Product data aligns with the model, making the model better tuned to the application. A better model drives better user engagement. More engagement produces more data. More data improves the model again. That’s the virtuous cycle we want developers to build with Fireworks.

So our position is clear: we add value as tools and infrastructure. We want to empower developers to create social value that shows up in everyday life – things my mom might use and say, “this is really cool.” And I’ll be able to tell her, “that app runs on Fireworks.” That’s the impact we’re aiming for.

Ksenia: When do you think AI infrastructure will become much easier and lighter – really everywhere?

Lin:
We’ve already shown what’s possible. With our 3D optimizer we’ve accelerated inference speed and reduced cost by 4x to 10x – sometimes even improving quality at the same time. That’s the power we’ve demonstrated, and we’ll keep pushing it.

But in the bigger picture, I believe we’ll see 100x more efficient infrastructure. Look at CPUs: from single core to dual core to many-core, every generation brought better price-performance and lower manufacturing cost with scale. The same thing will happen with GPUs, ASICs, and accelerators. Hardware will get more efficient, and infrastructure around it will too.

Ksenia: Your approach is pragmatic. You’re building the AI world as it comes. What excites you most – and what concerns you most – about this world you’re building?

Lin:
What excites me is the pace. This is a generational technology shift, bigger than cloud-first or mobile-first. Every day we wake up and go to sleep thinking about how to solve problems in this new paradigm. It sparks intellectual curiosity and creativity, not just in our team but across the whole community.

What keeps me up at night is balance. Our principles are “customer first” and “high velocity of innovation.” But moving fast has a flip side: infrastructure must also be stable and reliable. Striking that balance is critical. We want to innovate quickly, scale features quickly, and support customization quickly – but always on a foundation that enterprises can trust. Managing that tension is the challenge.

Ksenia: Thank you. My last question: what is a book or idea that shaped how you think about leadership and the future?

Lin:
I can’t point to one book. It’s more my life experience – the people I’ve worked with, the internal journey of learning to think differently. Seventeen years ago I was a completely different person. I had passion, but also an inner voice saying, “others can do this better, not you.” It took me years to quiet that voice.

The change came because people pushed me – they challenged me, forced me to embrace the idea that I could accomplish things, and gave me a different imagination for what was possible. That journey shaped me deeply.

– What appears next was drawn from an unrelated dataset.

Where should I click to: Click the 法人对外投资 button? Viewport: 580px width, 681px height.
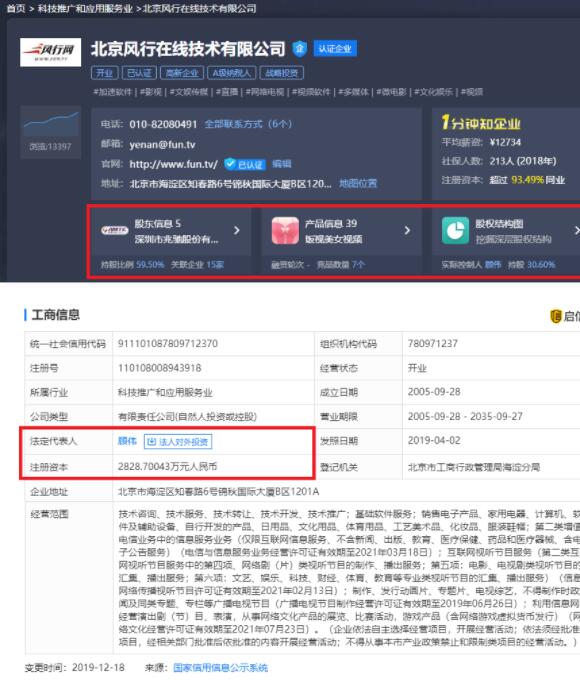pyautogui.click(x=178, y=442)
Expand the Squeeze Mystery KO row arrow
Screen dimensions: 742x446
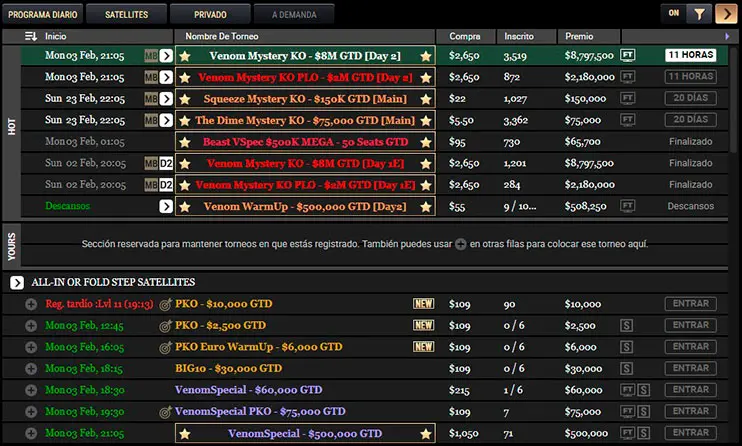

It also gave me insight I share with others: often the real limitation is your inner voice, not the external world. That’s why I believe finding people who challenge you – who make you uncomfortable – is a blessing. It’s painful, but if you face it, even if you fail sometimes, you come out a different person on the other side.

Ksenia: So your book is the people around you.

Lin:
Definitely. The people who challenge you and push you through the tunnel of discomfort – they’re the ones who shape who you become.

Ksenia: That’s very inspirational. Thank you so much for this interview.

Lin:
Thank you for having me. I had a lot of fun.